TEXT FOR ANALYSIS —
Well, I ordered some hpts today by mail order, so I am hoping that they will not arrive until Monday.  That will mean that I cannot test early!  Although, thinking about it, I should probably have ordered them tomorrow - oh well.  Still, better than paying the ridiculous prices in Boots - lots of advantage points I suppose!


Oh Nikki, you poor thing, fingers crossed for you.  I would tuck yourself up in bed and look after yourself - and will that hcg up!

And poor you Katrina too, they really are messing you around.  A big cuber-hug coming your way....


----------



## charliezoom (Oct 17, 2004)

Hi ya,

Nikki - Oh Hun   to you. What are you to do now, how long are you left waiting? I am really hoping it is good news lovie and not all over.  How are you doing, somehow hanging on in there I hope   ? Take real good care.

WORK REQUEST — Continue the forum thread of support messages above, starting right after its last sentence.

DATA FOR REVIEW —
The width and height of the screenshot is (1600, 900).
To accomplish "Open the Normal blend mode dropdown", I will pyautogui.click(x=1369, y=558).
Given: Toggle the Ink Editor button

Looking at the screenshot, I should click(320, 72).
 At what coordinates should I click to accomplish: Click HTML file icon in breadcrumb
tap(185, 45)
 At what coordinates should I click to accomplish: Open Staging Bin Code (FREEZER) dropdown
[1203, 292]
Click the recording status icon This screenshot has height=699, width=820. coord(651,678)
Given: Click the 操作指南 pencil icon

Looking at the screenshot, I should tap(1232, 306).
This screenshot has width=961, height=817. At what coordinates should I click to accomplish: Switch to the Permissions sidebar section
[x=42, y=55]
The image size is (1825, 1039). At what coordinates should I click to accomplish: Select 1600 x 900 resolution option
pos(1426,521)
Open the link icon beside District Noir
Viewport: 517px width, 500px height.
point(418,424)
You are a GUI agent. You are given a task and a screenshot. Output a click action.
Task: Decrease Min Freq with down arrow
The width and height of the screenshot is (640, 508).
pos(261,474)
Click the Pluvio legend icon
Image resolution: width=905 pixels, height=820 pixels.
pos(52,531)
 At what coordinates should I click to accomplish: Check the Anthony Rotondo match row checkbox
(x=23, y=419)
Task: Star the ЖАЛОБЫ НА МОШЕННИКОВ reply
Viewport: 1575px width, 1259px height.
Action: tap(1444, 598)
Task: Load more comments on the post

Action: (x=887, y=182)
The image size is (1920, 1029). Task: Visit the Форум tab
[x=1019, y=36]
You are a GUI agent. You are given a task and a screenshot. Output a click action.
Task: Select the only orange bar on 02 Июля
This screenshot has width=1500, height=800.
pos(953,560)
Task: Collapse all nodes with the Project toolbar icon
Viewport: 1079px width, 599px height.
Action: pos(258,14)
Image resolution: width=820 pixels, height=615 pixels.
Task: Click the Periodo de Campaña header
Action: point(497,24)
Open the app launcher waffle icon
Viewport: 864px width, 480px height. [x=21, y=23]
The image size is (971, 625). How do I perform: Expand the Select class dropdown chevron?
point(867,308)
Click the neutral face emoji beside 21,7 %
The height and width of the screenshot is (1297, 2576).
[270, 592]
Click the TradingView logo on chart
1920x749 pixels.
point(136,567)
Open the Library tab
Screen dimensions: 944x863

RESULT BELOW —
Dillydolly - big   for you. I hope you find the clinic helpful in finding the right route forward. IUI does still work for some at 3rd and 4th go. But you have got to follow your gut instinct and go with it. Lots of   for you.

Rebecca - I hope those HPT's hold off for you until you feel you really need um! Good luck again for   and of course testing when the time comes.

Katrina - I hope they get some news on this for you soon. When is the next appintment? You must be feeling very   &   you are suffering so much, I wish I could wave a wand and make it better for you.

Kizzy - Glad he came round!  

LOL to   Charlie xx


----------



## kizzymouse (Jan 13, 2006)

for Nikki and Katrina

Oh my you poor darlins, hope you are both okay XXXXXXXX


----------



## anita.e.t.p (Nov 11, 2005)

Hi everyone,

Just been popping in to see how everyone is doing and wow   lots of  
Congratulations to everyone.thats fantastic news.

Have not really taken in my bfp yet,so not really posting on other sites yet,but at least when i do i will have lots of people to chat with 

Everything is going o.k. here,although still worry

Hope to see lots more positives  

anita.xxx


----------



## charliezoom (Oct 17, 2004)

Hi Anita,

It's really good to hear from you. How are you?

What date are you now? Do you have an early scan booked? 

Try not to worry   and ta for best wishes. I hope we can catch up on BFP soon, lots of sticky vibes to us all!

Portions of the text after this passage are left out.